Arrange the records below into a Markdown table with columns No. and Line, starting at the line that contains "This screenshot has width=1456, height=819. At" and ending at the line that contains "will [1431, 21].". Number each row and leave out blank lines.
□ □ □
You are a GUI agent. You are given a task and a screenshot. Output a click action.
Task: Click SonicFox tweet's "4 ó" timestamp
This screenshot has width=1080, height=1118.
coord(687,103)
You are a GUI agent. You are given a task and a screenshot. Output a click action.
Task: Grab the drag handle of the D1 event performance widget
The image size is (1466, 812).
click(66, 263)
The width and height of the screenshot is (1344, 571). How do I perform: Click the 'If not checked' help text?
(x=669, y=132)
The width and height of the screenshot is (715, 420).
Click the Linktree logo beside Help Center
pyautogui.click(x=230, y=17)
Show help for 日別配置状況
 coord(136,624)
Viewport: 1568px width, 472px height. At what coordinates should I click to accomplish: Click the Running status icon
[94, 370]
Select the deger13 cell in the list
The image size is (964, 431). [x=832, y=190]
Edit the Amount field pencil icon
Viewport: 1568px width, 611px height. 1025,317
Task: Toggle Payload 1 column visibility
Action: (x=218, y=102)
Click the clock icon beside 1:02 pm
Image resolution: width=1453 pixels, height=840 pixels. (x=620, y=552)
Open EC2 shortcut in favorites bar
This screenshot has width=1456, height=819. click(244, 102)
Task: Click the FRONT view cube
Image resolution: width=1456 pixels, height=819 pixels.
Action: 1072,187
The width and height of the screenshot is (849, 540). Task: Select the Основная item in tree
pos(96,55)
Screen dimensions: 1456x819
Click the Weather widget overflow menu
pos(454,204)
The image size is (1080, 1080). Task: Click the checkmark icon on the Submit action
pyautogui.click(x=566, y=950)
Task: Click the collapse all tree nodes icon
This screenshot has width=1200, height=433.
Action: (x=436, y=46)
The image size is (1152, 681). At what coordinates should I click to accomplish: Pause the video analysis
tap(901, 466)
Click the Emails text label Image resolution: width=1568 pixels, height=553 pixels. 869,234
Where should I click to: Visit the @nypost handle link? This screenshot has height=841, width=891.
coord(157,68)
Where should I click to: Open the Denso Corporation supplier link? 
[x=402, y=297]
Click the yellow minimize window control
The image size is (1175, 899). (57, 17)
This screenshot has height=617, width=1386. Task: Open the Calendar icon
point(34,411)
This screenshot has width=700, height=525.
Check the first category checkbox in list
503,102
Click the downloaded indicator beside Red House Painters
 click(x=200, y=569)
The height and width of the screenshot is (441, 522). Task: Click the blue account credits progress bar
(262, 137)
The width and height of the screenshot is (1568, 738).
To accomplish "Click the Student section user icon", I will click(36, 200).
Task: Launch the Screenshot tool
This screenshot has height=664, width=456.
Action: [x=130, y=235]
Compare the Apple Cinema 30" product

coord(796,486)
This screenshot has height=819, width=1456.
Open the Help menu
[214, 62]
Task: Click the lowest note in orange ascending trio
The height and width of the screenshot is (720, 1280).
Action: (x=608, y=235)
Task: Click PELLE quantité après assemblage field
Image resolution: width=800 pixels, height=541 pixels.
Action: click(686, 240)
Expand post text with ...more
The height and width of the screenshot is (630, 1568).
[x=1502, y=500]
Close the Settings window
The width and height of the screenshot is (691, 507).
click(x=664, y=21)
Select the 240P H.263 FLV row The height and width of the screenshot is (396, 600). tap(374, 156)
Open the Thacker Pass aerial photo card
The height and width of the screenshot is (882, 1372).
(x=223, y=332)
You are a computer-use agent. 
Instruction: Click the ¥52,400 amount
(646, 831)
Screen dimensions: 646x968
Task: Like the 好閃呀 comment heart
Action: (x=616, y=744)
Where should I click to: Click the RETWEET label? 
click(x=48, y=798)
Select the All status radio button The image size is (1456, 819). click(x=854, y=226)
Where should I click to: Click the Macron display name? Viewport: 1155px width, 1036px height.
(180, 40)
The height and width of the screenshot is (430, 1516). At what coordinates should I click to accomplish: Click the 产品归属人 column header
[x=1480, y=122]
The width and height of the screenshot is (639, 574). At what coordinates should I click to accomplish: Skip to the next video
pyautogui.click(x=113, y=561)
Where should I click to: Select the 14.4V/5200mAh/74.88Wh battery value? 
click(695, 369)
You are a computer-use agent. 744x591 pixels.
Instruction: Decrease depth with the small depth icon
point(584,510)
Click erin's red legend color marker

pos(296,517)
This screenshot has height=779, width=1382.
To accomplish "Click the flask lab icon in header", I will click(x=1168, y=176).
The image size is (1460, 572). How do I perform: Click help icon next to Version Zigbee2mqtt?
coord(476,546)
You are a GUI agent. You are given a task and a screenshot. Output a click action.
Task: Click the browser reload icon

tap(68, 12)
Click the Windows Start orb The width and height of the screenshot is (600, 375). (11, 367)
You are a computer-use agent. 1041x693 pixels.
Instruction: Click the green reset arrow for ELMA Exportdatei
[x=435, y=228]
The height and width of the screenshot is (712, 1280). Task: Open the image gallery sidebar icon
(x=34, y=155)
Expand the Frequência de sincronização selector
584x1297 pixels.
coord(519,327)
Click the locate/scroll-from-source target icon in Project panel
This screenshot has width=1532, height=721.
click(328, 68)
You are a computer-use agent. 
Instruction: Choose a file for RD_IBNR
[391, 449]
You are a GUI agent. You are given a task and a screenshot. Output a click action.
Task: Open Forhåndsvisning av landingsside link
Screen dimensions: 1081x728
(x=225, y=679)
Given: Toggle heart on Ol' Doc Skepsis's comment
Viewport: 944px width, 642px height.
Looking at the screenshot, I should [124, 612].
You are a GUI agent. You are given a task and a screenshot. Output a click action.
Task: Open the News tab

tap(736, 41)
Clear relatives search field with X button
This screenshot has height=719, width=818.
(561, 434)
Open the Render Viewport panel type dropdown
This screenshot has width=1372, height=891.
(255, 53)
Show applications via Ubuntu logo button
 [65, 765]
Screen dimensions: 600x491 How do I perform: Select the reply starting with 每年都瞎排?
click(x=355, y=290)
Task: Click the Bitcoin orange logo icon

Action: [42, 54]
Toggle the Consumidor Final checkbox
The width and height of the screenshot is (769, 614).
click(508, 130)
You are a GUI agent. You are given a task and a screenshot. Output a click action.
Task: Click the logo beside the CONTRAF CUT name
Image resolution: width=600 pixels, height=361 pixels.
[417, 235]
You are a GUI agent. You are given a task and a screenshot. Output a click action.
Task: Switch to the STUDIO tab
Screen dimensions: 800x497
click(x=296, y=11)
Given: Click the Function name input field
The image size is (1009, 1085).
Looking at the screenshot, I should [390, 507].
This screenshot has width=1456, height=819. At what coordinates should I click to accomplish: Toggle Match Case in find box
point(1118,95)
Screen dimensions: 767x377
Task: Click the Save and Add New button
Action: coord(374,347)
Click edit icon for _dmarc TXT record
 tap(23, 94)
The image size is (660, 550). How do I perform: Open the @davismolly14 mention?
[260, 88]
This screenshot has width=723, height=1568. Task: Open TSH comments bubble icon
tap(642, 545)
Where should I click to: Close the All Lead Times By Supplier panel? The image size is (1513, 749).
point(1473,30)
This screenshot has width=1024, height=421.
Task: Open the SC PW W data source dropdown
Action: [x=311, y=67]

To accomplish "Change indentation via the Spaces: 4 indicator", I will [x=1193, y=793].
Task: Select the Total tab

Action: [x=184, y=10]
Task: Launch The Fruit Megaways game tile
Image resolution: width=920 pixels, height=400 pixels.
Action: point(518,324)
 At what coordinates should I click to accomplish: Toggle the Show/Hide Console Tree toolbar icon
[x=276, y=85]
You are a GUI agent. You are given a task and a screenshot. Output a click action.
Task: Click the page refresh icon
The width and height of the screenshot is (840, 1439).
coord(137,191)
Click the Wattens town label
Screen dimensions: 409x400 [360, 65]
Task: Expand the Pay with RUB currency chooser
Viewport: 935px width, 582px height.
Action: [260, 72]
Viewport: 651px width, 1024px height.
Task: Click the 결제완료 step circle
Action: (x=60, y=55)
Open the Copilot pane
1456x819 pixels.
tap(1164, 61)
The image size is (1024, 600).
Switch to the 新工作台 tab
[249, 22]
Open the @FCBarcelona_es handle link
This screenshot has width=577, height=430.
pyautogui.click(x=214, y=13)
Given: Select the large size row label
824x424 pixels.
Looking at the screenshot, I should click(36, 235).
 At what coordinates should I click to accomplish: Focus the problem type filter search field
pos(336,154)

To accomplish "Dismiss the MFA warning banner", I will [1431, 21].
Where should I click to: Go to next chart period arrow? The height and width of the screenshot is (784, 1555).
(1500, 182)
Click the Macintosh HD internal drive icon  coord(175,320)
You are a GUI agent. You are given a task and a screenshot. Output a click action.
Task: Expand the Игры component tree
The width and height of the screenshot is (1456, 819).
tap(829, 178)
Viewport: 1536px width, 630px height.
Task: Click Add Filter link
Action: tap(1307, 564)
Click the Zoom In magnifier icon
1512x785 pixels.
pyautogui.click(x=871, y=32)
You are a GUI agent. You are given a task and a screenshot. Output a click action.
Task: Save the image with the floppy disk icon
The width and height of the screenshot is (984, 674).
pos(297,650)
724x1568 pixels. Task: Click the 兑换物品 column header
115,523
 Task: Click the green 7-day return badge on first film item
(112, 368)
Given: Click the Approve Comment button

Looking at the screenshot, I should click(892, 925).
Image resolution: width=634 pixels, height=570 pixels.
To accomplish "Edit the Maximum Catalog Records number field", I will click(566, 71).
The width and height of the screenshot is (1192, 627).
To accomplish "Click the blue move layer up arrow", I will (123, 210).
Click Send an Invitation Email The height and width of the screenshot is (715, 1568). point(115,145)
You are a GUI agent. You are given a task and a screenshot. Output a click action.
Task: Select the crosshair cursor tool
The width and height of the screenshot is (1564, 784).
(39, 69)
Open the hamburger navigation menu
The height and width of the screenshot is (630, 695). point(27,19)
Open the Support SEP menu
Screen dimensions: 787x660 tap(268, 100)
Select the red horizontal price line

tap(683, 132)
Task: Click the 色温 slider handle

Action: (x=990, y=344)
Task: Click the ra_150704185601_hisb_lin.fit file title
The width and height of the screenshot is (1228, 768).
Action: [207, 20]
□ □ □
_RESPONSE FOR THIS EXERCISE:_
| No. | Line |
|---|---|
| 1 | This screenshot has width=1456, height=819. At what coordinates should I click to accomplish: Toggle Match Case in find box |
| 2 | point(1118,95) |
| 3 | Screen dimensions: 767x377 |
| 4 | Task: Click the Save and Add New button |
| 5 | Action: coord(374,347) |
| 6 | Click edit icon for _dmarc TXT record |
| 7 |  tap(23, 94) |
| 8 | The image size is (660, 550). How do I perform: Open the @davismolly14 mention? |
| 9 | [260, 88] |
| 10 | This screenshot has width=723, height=1568. Task: Open TSH comments bubble icon |
| 11 | tap(642, 545) |
| 12 | Where should I click to: Close the All Lead Times By Supplier panel? The image size is (1513, 749). |
| 13 | point(1473,30) |
| 14 | This screenshot has width=1024, height=421. |
| 15 | Task: Open the SC PW W data source dropdown |
| 16 | Action: [x=311, y=67] |
| 17 | To accomplish "Change indentation via the Spaces: 4 indicator", I will [x=1193, y=793]. |
| 18 | Task: Select the Total tab |
| 19 | Action: [x=184, y=10] |
| 20 | Task: Launch The Fruit Megaways game tile |
| 21 | Image resolution: width=920 pixels, height=400 pixels. |
| 22 | Action: point(518,324) |
| 23 |  At what coordinates should I click to accomplish: Toggle the Show/Hide Console Tree toolbar icon |
| 24 | [x=276, y=85] |
| 25 | You are a GUI agent. You are given a task and a screenshot. Output a click action. |
| 26 | Task: Click the page refresh icon |
| 27 | The width and height of the screenshot is (840, 1439). |
| 28 | coord(137,191) |
| 29 | Click the Wattens town label |
| 30 | Screen dimensions: 409x400 [360, 65] |
| 31 | Task: Expand the Pay with RUB currency chooser |
| 32 | Viewport: 935px width, 582px height. |
| 33 | Action: [260, 72] |
| 34 | Viewport: 651px width, 1024px height. |
| 35 | Task: Click the 결제완료 step circle |
| 36 | Action: (x=60, y=55) |
| 37 | Open the Copilot pane |
| 38 | 1456x819 pixels. |
| 39 | tap(1164, 61) |
| 40 | The image size is (1024, 600). |
| 41 | Switch to the 新工作台 tab |
| 42 | [249, 22] |
| 43 | Open the @FCBarcelona_es handle link |
| 44 | This screenshot has width=577, height=430. |
| 45 | pyautogui.click(x=214, y=13) |
| 46 | Given: Select the large size row label |
| 47 | 824x424 pixels. |
| 48 | Looking at the screenshot, I should click(36, 235). |
| 49 |  At what coordinates should I click to accomplish: Focus the problem type filter search field |
| 50 | pos(336,154) |
| 51 | To accomplish "Dismiss the MFA warning banner", I will [1431, 21]. |